The video is that of ordinary people — at least those in Punjab — and was not officially ordered. But what of governments? Do national leaders acknowledge that scientific merit must be disentangled from matters of faith? And how has the military establishment seen things? These questions are important not just because of some particular individual but because government, industry and academia function properly only if there are layered meritocracies built upon recognition of individual ability and competence. Salam’s case is a litmus test.

The world rightly ignores complaints of Islamophobia from a country that mistreats its religious minorities.

Gen Ayub Khan could not have cared less about Salam being an Ahmadi and appointed him as scientific adviser; Zulfikar Ali Bhutto thought similarly even as he surrendered his principles for political gain in 1974; Ziaul Haq was ideologically charged and very wary of Ahmadis but was also politically savvy and so awarded Salam the Nishan-i-Imtiaz in 1980.

_____

■ Exercise instructions ■
• A. Name every person the passage on Salam mentions by name, other than Salam himself.
• B. Answer these from the passage on Salam:
(i) Which place is given for the ordinary people in the video?
(ii) Whose complaints of Islamophobia does the world rightly ignore?
(iii) What did Ziaul Haq award Salam, and in what year?

■ Data lines ■
_____

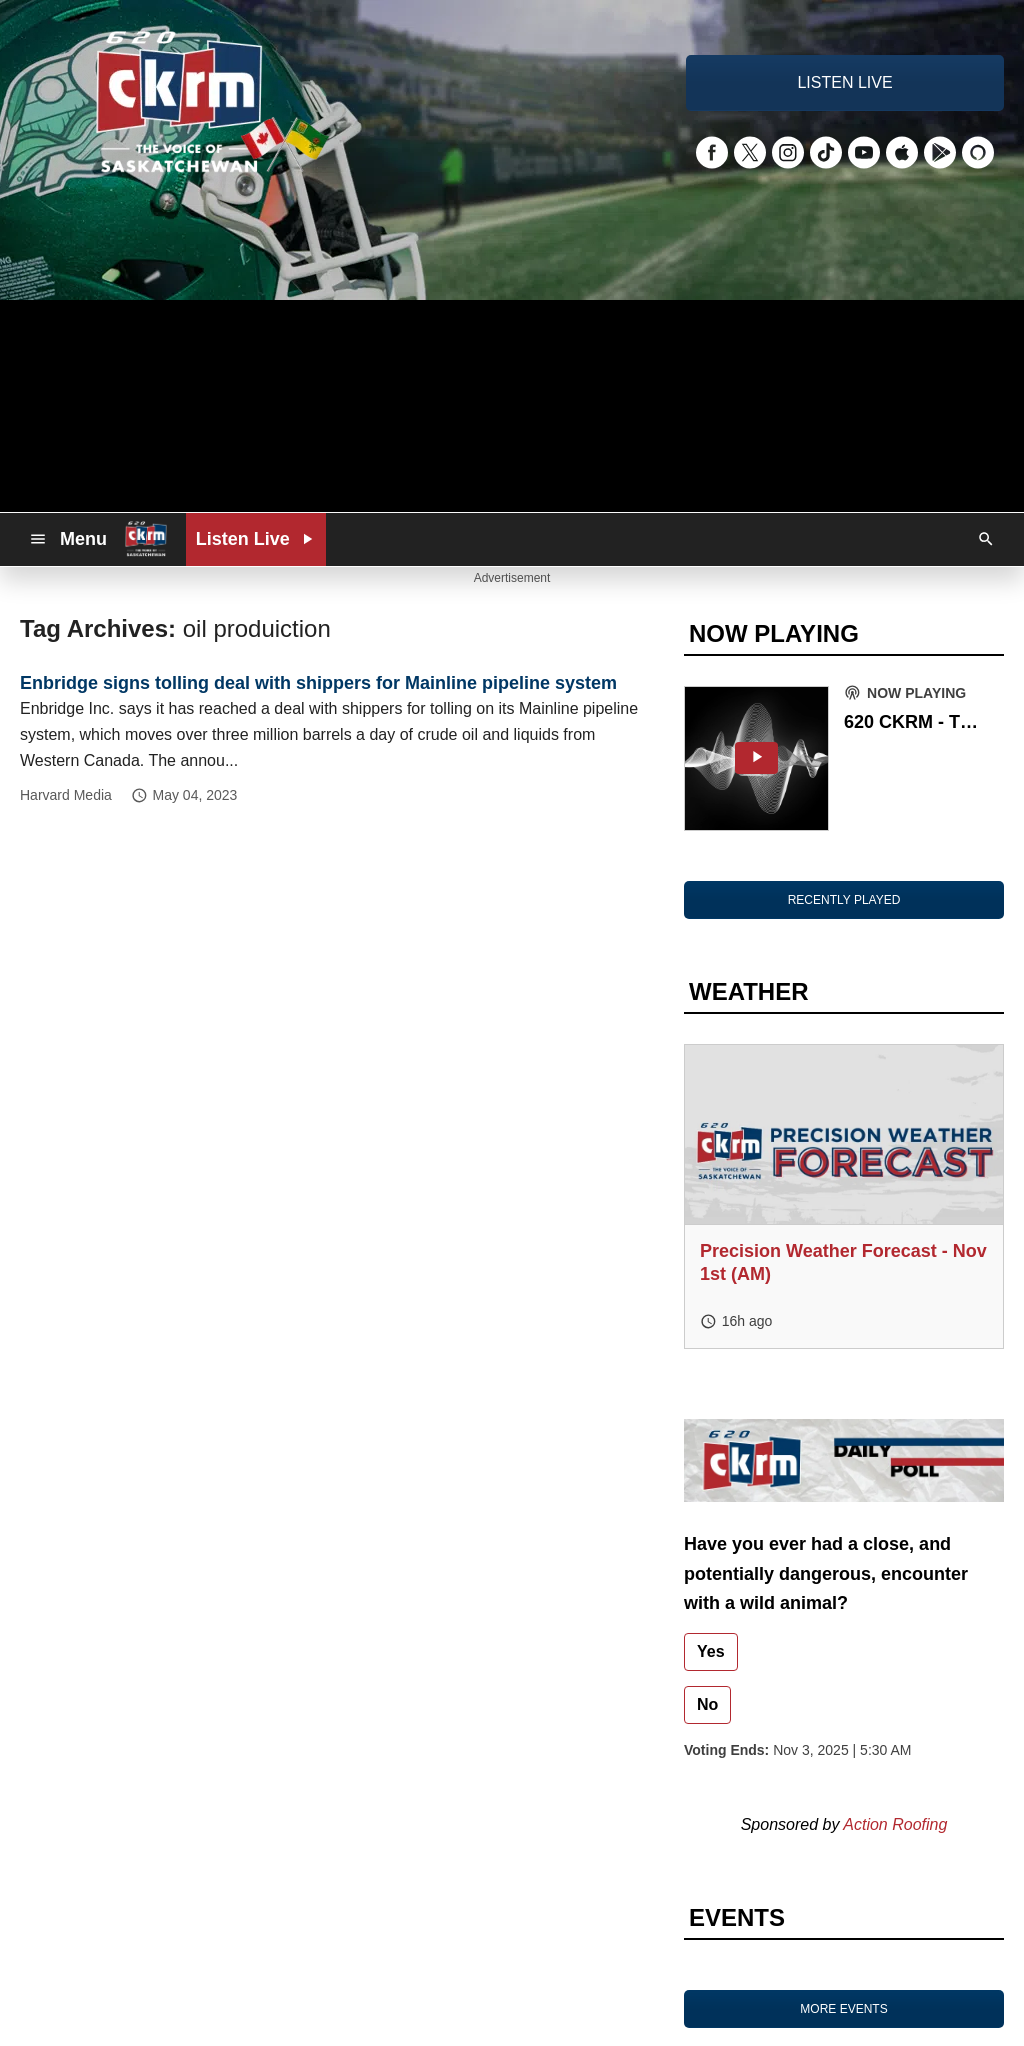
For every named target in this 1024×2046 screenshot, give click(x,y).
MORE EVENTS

_____

■ Full answers ■
• A.
Gen Ayub Khan
Zulfikar Ali Bhutto
Ziaul Haq

• B.
(i) Punjab
(ii) Those of a country that mistreats its religious minorities
(iii) The Nishan-i-Imtiaz, in 1980